One random item that has been hanging in my mind for a while has been the Penguins’ struggles to convert second round draft picks into impact NHL players. This is no surprise, NHL draft value is a very sharp decline that shows teams are swimming upstream with picks really outside the top of the draft to find prospects that will turn into NHL players.
Given the black median line, it should be no surprise that over a long period of time that Pittsburgh has gotten basically nothing in the last 20 years out of all of their second round picks. (With a big exception/outlier of Alex Goligoski).
It should be noted that in recent years the Pens have done well deeper into the draft. Jake Guentzel, Matt Murray and Bryan Rust were all third round picks in the 2010’s that turned into key and elite players. That is awesome, but hard to replicate. In the 2000’s Pittsburgh had much less success in the third round, drafting only Robert Bortuzzo, Brian Strait and Kris Letang of any note in that round (with Letang being the first pick of the third round). As the chart above shows, the chances of finding an NHL contributor, let alone a key player for a long amount of time, is very, very remote.
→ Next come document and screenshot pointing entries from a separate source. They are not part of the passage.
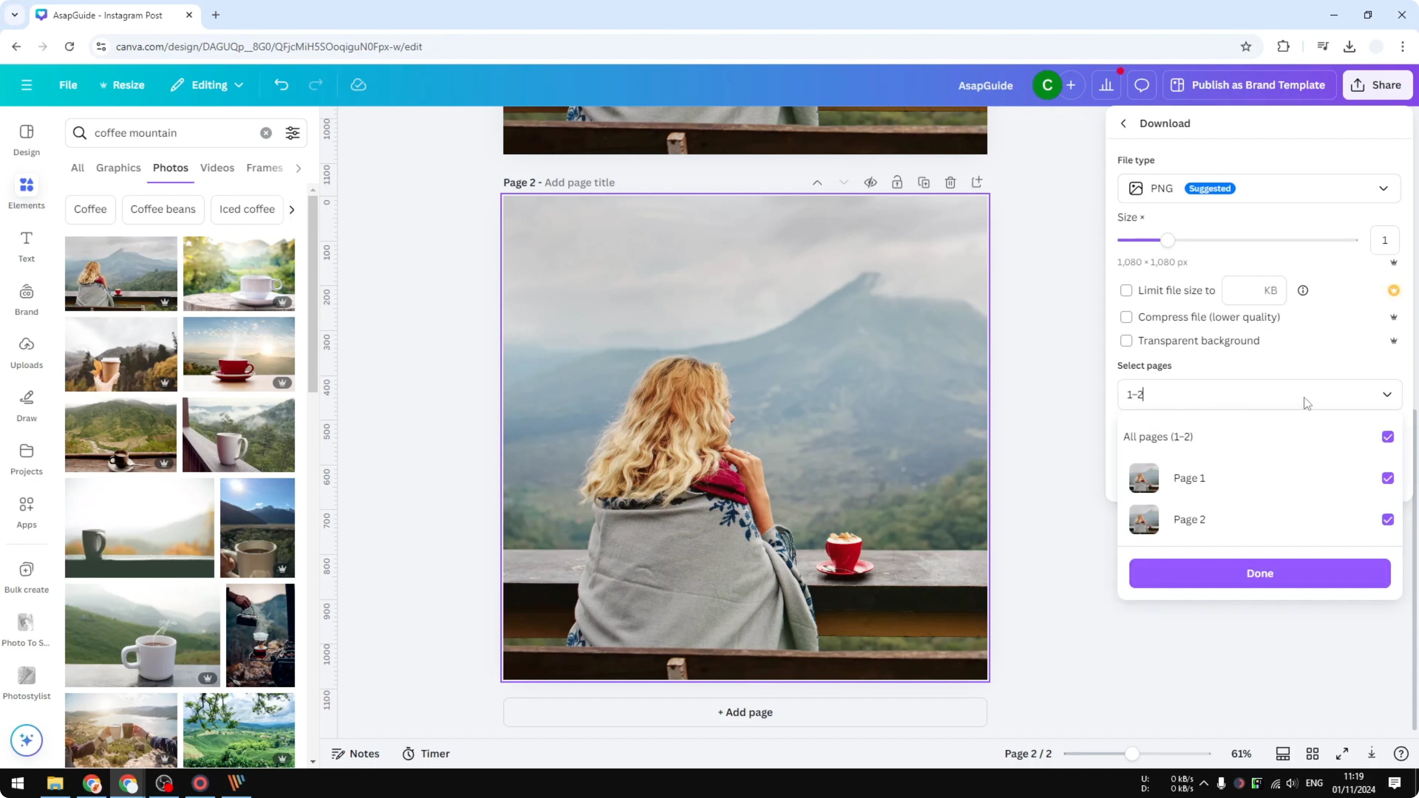This screenshot has width=1419, height=798.
Task: Open grid view from the bottom status bar
Action: click(x=1312, y=753)
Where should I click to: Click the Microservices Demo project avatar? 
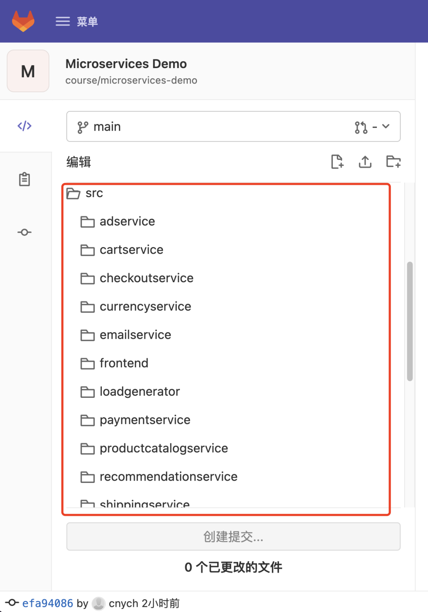pos(28,71)
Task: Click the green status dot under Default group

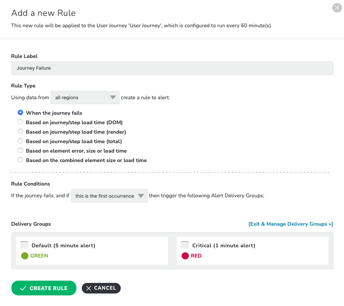Action: 25,256
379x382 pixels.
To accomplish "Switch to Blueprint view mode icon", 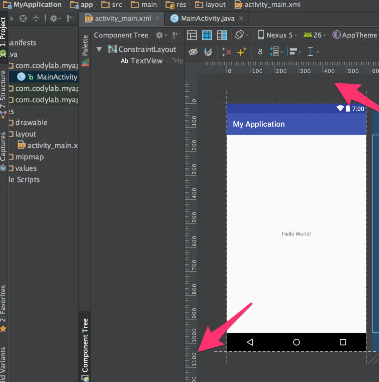I will click(207, 35).
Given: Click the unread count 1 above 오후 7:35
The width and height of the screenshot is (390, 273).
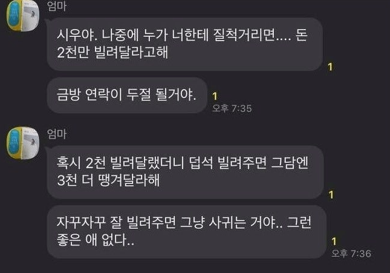Looking at the screenshot, I should [x=215, y=96].

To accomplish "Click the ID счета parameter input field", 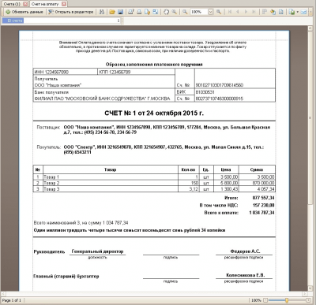I will pyautogui.click(x=72, y=20).
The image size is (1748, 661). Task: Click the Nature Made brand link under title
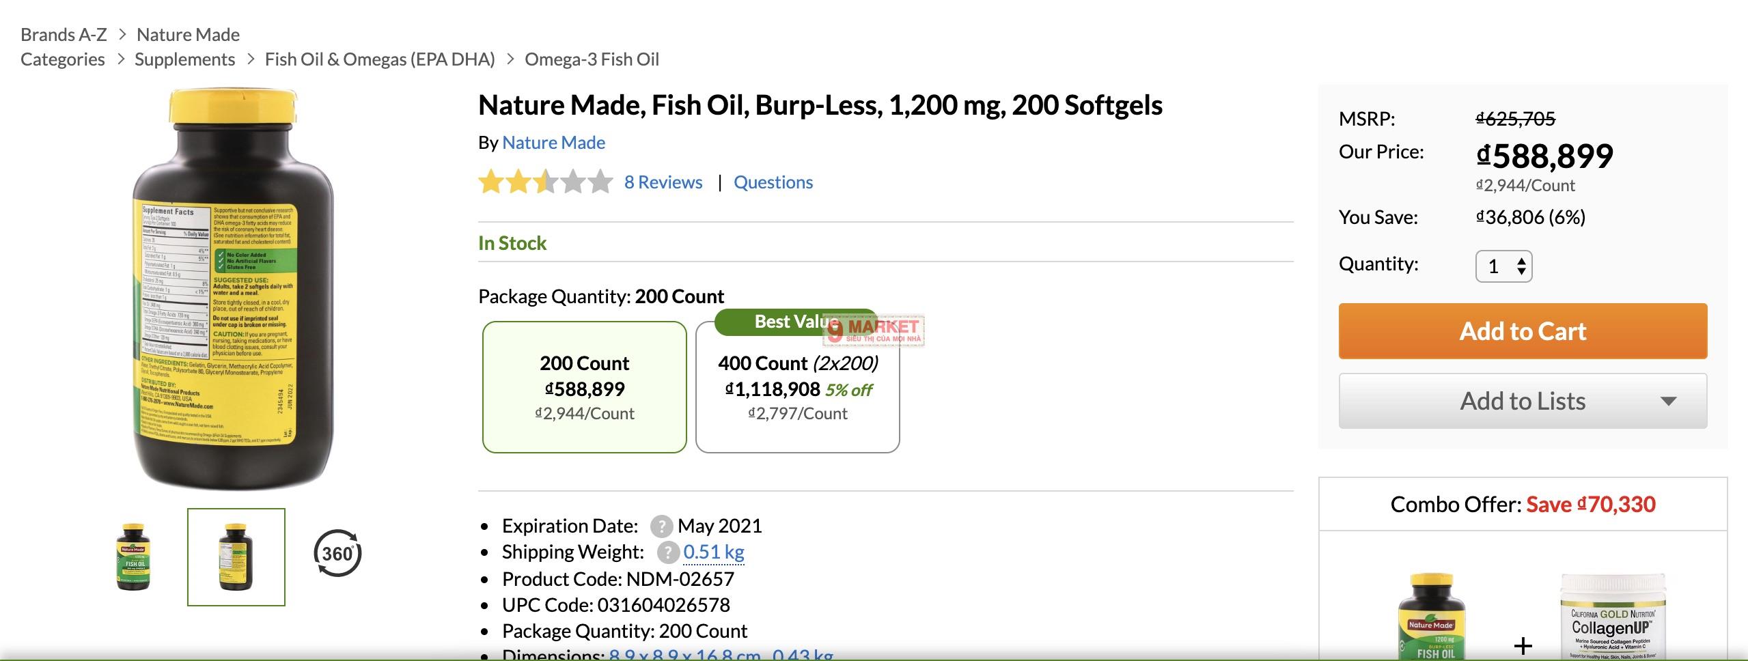pos(553,143)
These are great picks and stories of scouting and development, but still the exception to the rule.
The second round though feels like it should be a place to draft a pretty talented player with a good upside. Second round picks are always valuable currency as well to add in for trades and hope to project into something valuable. But in this century, it’s been tough sledding for the Pens’ in the second round:
Penguins 2nd round draft history
|Year||Player||Career NHL games|
|Year||Player||Career NHL games|
Alex Goligoski is the clear outlier, but even going back into the 1990’s and 1980’s the second round has been mostly a wasteland for finding NHL talent. For every Richard Park or Rick Tabaracci who found ways for niche careers, there have been a handful more Marc Hussey’s or Brian Gaffaney’s that have been non-factors.
Tristan Jarry is a big chance here to exceed draft value, as is probably Teddy Blueger (though he has a ceiling of being a fourth line or lower line player). From 2016 on, it’s probably too early to judge, but we’ve already seen Filip Gustavsson not gain much traction, Zachary Lauzon was forced to retire and Kasper Bjorkqvist has dealt with significant injuries.
Just take out Goligoski, and the average NHL career as of right now is a modest 32 games per player, though again this will grow and look better as Jarry and Blueger continue and if some of the younger players work out.
Under Jim Rutherford (2014-present) of the seven picks, only Daniel Sprong has been a second round pick to appear in the NHL. He’s now on organization number three and still searching for a team and coach that will play him. It’s also pretty interesting that from Noah Welch to Gustavsson to Calen Addison and Filip Hallander that several prospects picked in this range are likely trade candidates as a contending team adds more NHL-current talent in exchange for futures. In almost all cases, this has proven to be a wise decision — a “sure thing” like adding a Gary Roberts or a Jason Zucker or a Kasperi Kapanen is well worth the cost of the future of a second rounder.
Second round picks are also important for a team like Pittsburgh, who have been incredibly likely to trade away their first round pick. That puts a bigger spotlight on a second rounder, who often becomes the team’s highest draft pick and brightest addition on draft day.
The tide of having a second rounder contribute to the Pens could always change soon. Jarry is the Pens’ starting goalie. Blomqvist has a lot of potential and is young. And, the team still has their 2021 second rounder, though subject to still be traded in the next handful of months.